Your goal: Repetition must be exact and must stop with the line bearing "You are a GUI". It begins at the first line of the records and includes no pictures.

*****

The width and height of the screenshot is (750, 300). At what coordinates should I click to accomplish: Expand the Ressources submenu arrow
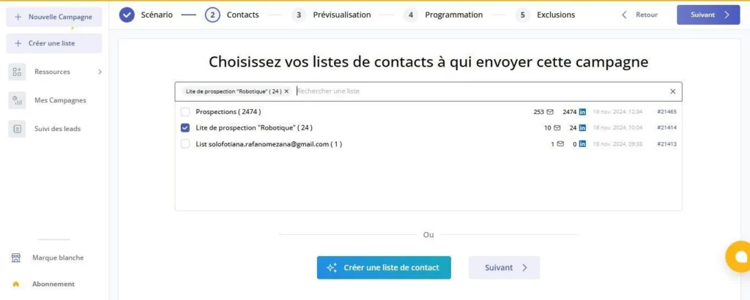point(100,72)
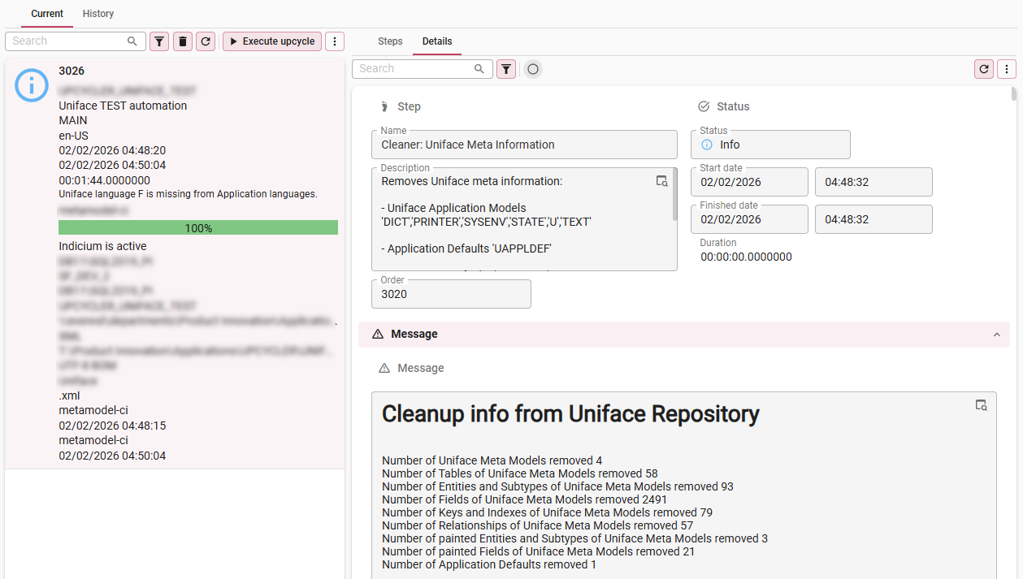Image resolution: width=1023 pixels, height=579 pixels.
Task: Click the Details panel vertical scrollbar
Action: coord(1014,94)
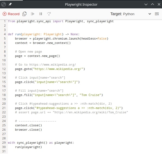Close the Playwright Inspector window
The height and width of the screenshot is (167, 162).
point(159,4)
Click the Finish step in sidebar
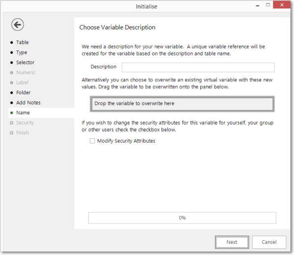This screenshot has height=255, width=294. [23, 133]
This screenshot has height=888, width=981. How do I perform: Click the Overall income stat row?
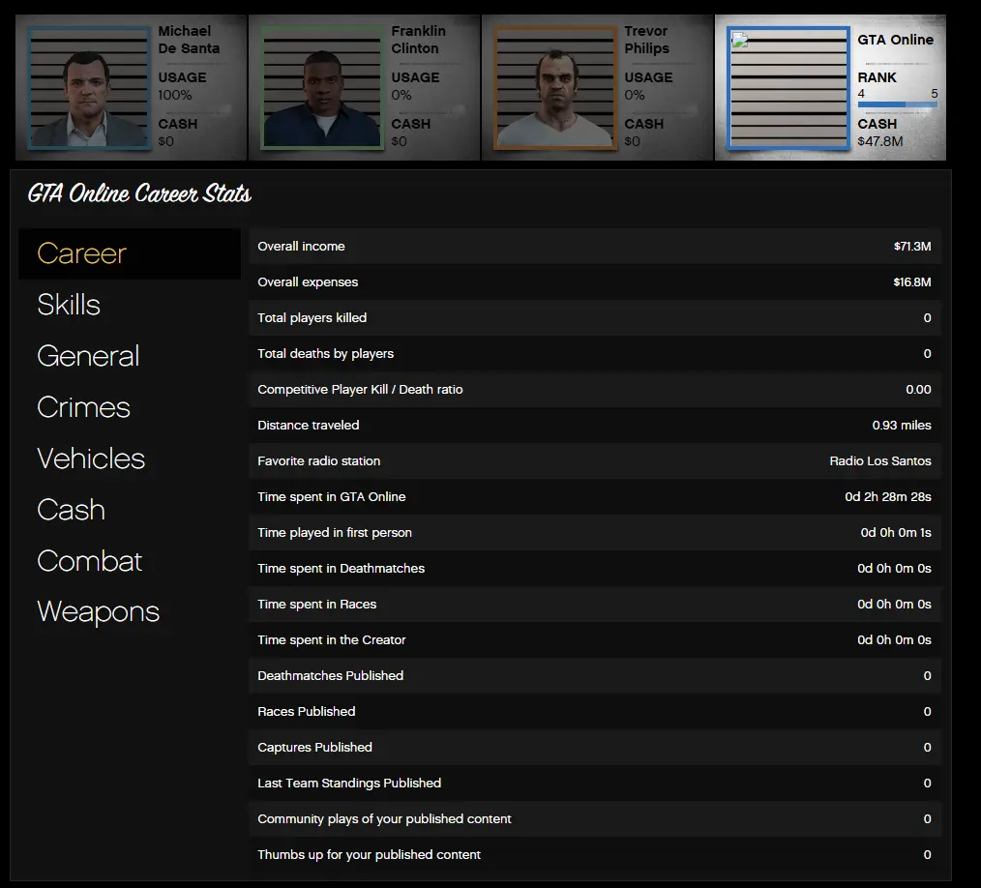click(x=594, y=247)
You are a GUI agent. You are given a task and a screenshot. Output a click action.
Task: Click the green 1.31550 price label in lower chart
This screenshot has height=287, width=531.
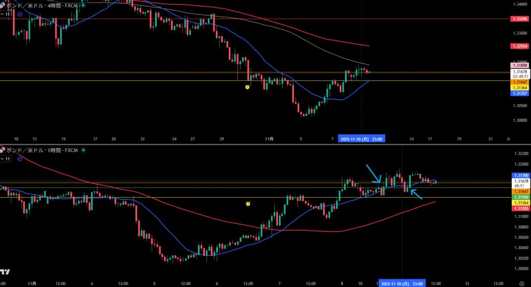[520, 197]
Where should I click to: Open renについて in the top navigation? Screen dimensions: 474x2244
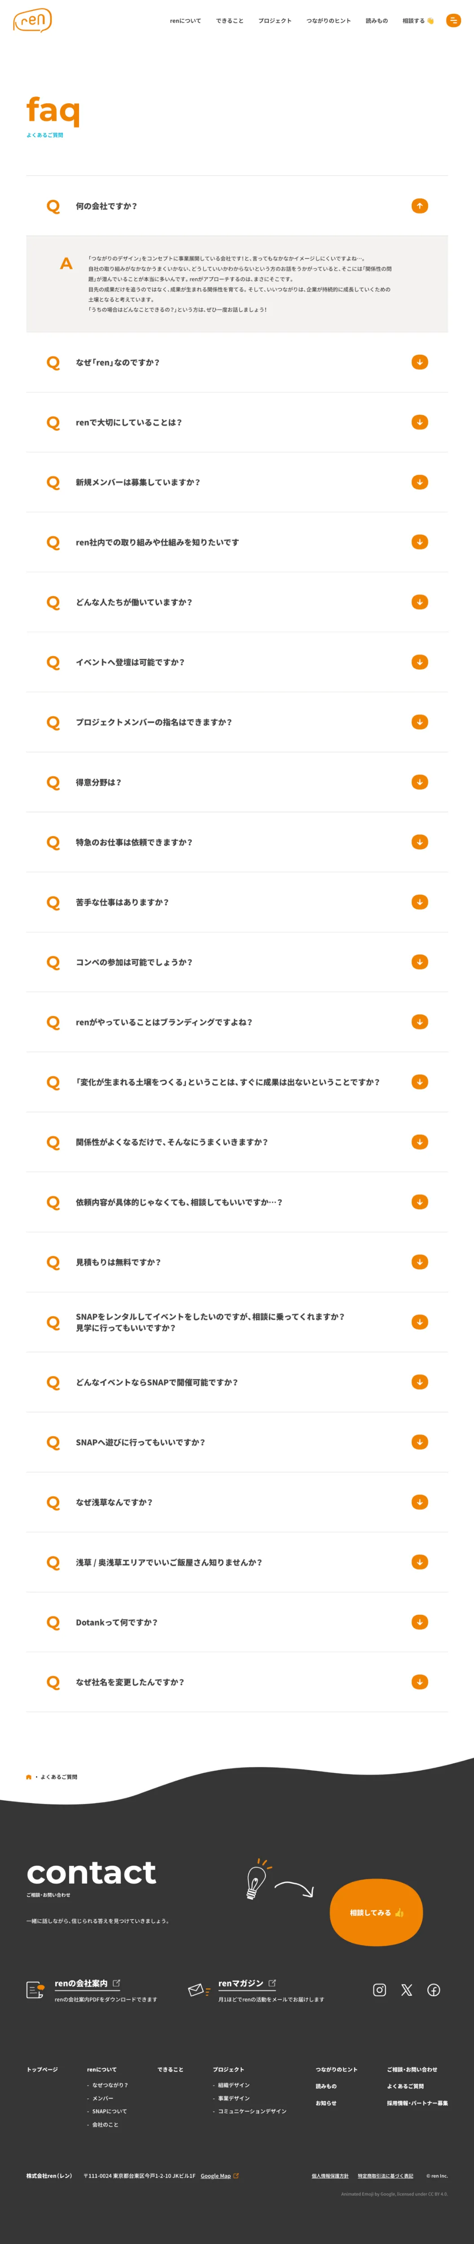point(185,21)
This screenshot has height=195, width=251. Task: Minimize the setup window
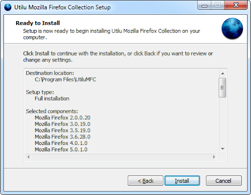click(x=204, y=5)
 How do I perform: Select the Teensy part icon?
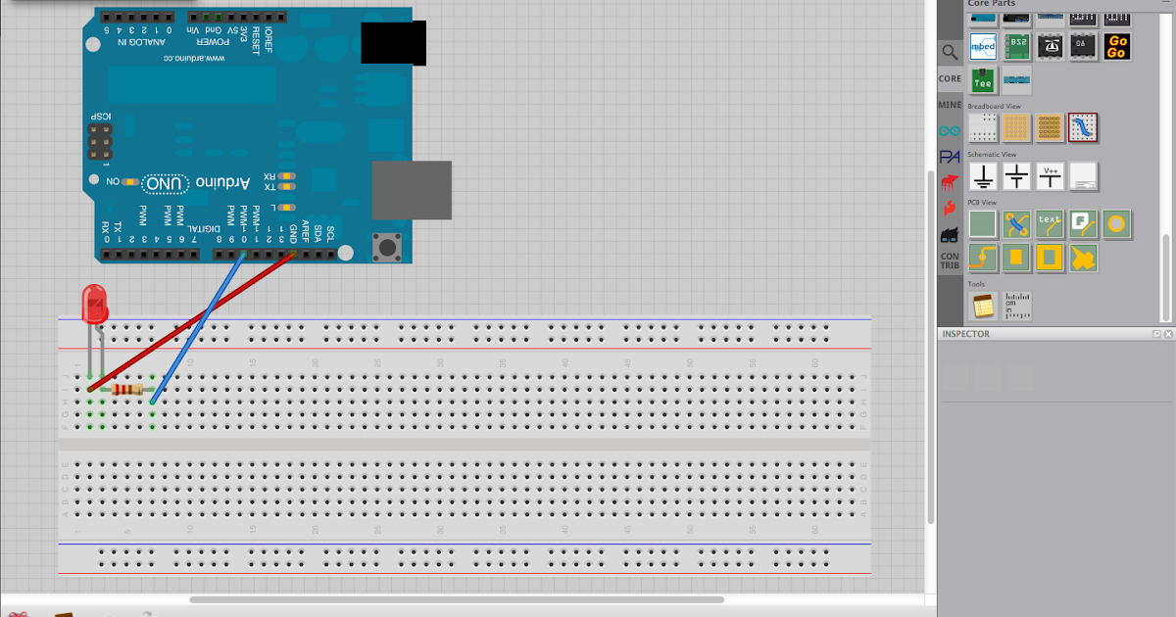point(984,79)
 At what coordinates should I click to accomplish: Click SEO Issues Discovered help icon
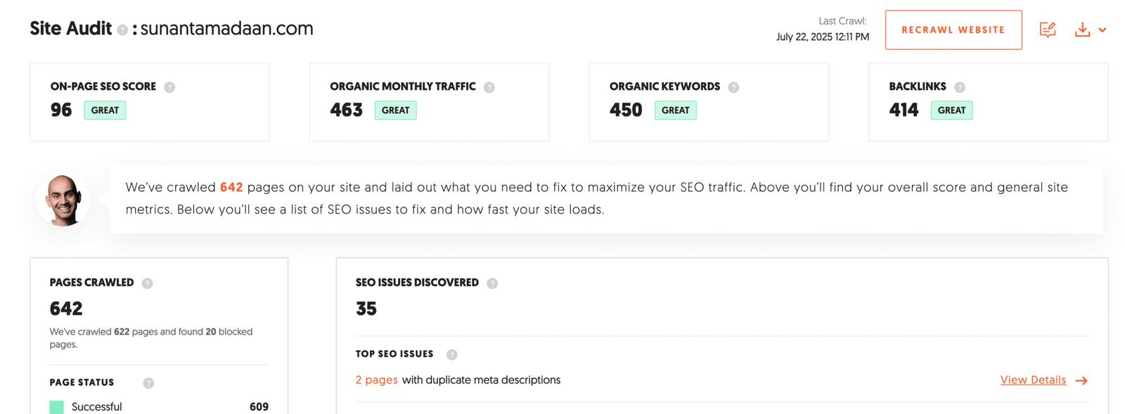coord(492,283)

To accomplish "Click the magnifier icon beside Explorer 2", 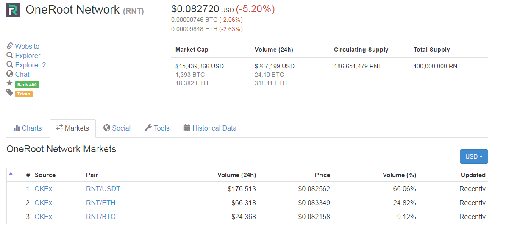I will tap(10, 64).
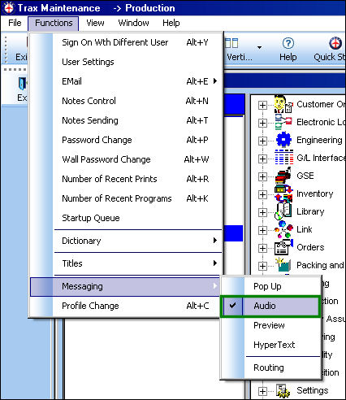Click the GSE vehicle icon
346x400 pixels.
point(283,176)
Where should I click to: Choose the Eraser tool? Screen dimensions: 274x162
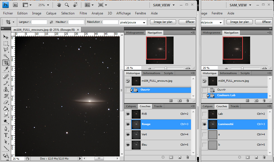6,102
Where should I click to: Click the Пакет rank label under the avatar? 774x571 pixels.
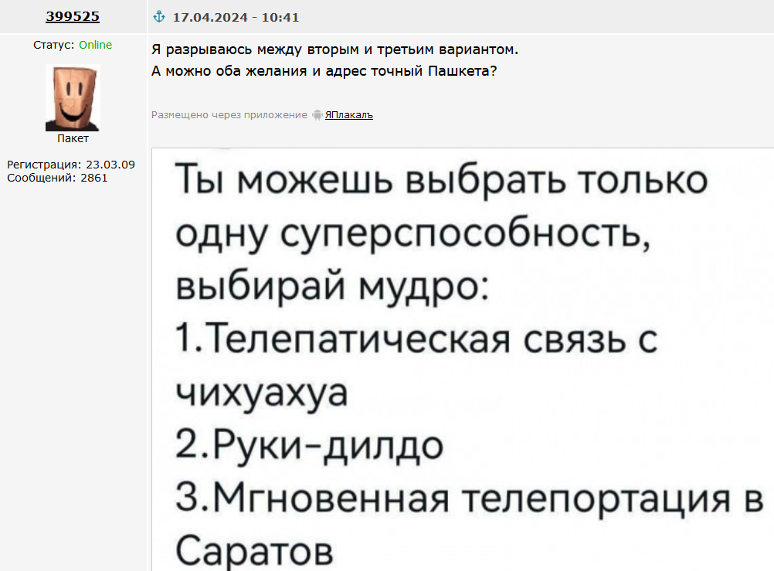click(73, 139)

*****

Response box:
The width and height of the screenshot is (750, 300). At what coordinates should I click to accomplish: Expand the Ressources submenu arrow
point(100,72)
Image resolution: width=1023 pixels, height=579 pixels.
Task: Click the Details panel vertical scrollbar
Action: coord(1014,94)
Close the Playwright Inspector window
The height and width of the screenshot is (167, 162).
point(159,4)
Click the Finish step in sidebar
This screenshot has height=255, width=294. [23, 133]
This screenshot has height=888, width=981. How do I perform: Click the Overall income stat row?
click(x=594, y=247)
You are a GUI agent. You are given a task and a screenshot. Output a click action.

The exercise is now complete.